Dataset entries ::
■ ■ ■
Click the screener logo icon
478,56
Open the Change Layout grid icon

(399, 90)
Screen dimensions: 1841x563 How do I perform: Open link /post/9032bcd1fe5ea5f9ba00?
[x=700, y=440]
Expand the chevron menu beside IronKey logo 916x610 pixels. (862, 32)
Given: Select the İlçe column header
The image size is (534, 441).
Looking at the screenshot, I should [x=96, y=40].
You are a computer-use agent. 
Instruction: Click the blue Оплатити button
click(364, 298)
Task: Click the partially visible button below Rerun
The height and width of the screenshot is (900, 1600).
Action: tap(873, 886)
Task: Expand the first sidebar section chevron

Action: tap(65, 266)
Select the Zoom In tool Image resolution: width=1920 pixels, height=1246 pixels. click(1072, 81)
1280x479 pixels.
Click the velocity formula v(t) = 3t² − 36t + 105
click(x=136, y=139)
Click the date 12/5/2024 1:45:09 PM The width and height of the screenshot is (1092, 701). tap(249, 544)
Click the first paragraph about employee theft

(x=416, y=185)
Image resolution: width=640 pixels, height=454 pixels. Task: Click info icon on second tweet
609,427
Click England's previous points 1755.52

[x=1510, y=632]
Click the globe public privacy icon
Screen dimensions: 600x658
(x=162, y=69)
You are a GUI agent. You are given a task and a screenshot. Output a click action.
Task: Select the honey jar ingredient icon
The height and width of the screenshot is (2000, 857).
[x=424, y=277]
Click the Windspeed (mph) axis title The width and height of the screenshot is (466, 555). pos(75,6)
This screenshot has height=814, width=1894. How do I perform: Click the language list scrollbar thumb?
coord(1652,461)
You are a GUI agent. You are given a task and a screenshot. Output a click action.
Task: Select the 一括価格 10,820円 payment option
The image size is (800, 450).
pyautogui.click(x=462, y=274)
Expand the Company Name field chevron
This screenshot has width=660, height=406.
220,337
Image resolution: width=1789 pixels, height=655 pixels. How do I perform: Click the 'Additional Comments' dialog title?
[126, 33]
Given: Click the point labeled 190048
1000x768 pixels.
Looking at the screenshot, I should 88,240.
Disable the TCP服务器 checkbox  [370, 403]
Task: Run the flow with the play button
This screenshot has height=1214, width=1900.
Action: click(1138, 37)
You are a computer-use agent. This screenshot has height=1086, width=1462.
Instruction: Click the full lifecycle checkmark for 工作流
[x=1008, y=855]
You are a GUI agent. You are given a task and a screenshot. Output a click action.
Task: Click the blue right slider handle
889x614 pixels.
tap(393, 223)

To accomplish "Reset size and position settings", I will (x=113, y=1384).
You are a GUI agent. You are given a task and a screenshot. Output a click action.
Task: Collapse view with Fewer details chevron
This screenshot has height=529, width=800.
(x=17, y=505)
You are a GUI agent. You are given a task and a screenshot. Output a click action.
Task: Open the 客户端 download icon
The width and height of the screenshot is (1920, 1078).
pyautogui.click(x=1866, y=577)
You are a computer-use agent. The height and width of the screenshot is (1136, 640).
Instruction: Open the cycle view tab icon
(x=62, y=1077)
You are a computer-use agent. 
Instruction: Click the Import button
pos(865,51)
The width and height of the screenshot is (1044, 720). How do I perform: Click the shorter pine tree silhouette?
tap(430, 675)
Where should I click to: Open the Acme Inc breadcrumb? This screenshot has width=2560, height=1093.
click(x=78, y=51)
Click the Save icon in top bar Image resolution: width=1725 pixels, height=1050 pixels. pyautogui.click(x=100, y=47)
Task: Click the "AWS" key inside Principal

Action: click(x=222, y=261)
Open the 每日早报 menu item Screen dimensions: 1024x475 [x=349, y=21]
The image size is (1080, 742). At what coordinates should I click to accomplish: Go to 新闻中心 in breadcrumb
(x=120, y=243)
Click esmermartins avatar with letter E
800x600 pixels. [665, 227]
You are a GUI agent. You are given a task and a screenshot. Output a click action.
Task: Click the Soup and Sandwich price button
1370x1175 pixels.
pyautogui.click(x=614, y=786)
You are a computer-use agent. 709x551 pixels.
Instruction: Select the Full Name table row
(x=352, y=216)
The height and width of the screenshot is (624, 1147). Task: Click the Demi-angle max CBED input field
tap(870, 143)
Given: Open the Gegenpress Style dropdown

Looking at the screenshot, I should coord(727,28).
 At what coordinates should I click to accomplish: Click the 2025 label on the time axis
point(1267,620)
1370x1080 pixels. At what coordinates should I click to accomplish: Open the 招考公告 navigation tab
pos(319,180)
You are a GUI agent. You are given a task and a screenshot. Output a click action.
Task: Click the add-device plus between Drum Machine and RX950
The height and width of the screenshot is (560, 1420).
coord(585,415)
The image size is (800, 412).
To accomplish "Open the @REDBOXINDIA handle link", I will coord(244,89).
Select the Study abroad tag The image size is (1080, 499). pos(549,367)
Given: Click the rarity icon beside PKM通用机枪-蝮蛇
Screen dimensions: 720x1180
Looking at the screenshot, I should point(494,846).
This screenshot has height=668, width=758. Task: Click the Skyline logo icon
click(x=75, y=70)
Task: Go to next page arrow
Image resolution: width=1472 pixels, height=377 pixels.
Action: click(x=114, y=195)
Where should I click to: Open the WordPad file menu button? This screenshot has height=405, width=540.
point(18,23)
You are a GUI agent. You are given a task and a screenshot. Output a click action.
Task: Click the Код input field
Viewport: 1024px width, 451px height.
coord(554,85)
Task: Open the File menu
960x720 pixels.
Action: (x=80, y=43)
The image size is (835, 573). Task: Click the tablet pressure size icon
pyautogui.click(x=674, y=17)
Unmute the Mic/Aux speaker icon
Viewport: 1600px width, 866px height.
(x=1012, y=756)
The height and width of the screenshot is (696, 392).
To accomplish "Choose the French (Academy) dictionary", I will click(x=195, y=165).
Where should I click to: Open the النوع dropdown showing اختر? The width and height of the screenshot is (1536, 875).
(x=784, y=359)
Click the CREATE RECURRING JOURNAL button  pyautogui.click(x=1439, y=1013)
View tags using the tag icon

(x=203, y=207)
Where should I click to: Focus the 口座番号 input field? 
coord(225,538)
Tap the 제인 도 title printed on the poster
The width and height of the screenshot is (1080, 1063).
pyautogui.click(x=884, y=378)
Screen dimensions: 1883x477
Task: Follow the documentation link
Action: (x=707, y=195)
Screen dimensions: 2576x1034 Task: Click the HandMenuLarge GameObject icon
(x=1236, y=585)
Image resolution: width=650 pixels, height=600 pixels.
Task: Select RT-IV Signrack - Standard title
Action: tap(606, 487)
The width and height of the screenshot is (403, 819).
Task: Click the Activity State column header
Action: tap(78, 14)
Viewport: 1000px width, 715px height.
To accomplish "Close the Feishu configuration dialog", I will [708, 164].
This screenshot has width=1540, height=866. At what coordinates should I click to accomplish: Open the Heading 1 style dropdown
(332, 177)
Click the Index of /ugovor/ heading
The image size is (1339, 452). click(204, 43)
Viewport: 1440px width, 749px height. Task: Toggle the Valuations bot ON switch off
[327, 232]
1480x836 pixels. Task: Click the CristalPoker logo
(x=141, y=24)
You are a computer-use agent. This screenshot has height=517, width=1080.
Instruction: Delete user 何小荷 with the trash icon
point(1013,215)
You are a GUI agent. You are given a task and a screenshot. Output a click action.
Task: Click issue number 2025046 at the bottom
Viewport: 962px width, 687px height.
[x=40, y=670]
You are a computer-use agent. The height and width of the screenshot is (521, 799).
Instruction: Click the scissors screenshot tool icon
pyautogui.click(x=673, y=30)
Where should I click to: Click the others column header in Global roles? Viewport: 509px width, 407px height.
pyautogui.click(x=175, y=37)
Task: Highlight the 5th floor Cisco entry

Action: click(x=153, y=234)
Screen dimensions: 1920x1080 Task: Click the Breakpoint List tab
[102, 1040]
■ ■ ■
How to complete this task ::
Find the lines above with the word "will". Copy them out.

Exercise answer ::
To accomplish "Reset size and position settings", I will (x=113, y=1384).
To accomplish "Open the @REDBOXINDIA handle link", I will coord(244,89).
To accomplish "Choose the French (Academy) dictionary", I will click(x=195, y=165).
To accomplish "Close the Feishu configuration dialog", I will [708, 164].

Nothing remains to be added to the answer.